This week, I was at the British Comparative Literature Association’s conference in London, where I presented on the translation of wordplay, using Lewis Carroll’s Alice in Wonderland and two of its translations to Swedish as an example.
As with other aspects of humor, wordplay is culturally dependent; where wordplay adds an extra challenge is that it is also linguistically dependent. Wordplay is usually based on the polysemic nature of language, which means that it works at both the word level and above.
In my research, I have found a variety different methods for translating wordplay.
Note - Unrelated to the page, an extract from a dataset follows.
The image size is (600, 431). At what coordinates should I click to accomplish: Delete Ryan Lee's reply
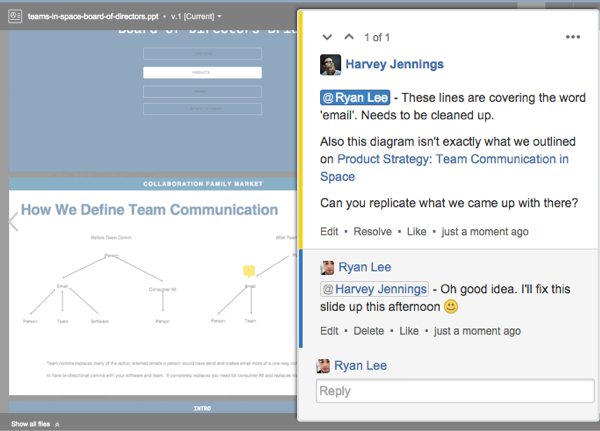[369, 331]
These are:
• Deleting the wordplay (and possibly other text as well, depending on the context and the usage of the wordplay).
• Translating the wordplay on one level only, which usually means the humor disappears.
• Translating the wordplay directly, which is generally only possible if the languages/cultures are related, or if a certain bit of wordplay just happens to work in more than one language.
• Adding an explanation to the text or adding extratextual material (footnotes, introduction).
• Replacing the wordplay with another pun or another kind of humor or rhetorical device.
• Adding in new wordplay or even completely new text, in order to show readers the tone of the source text and that wordplay is used in it.
I can’t say that one solution is always the best one to choose or that another should always be avoided, or make any other broad statements. However, my general feeling was that deletion was not such a good idea since it ignores authorial intentions and the tone of the text, and I also thought that adding an explanation usually ruined the humor (if you need a joke explained to you, doesn’t that detract from the point of the joke?). In my analysis of Alice in Wonderland and those two Swedish translations, I found that a strategy that was frequently successful was creating new wordplay in place of wordplay that, for linguistic, cultural, or contextual reasons, wouldn’t work in Swedish.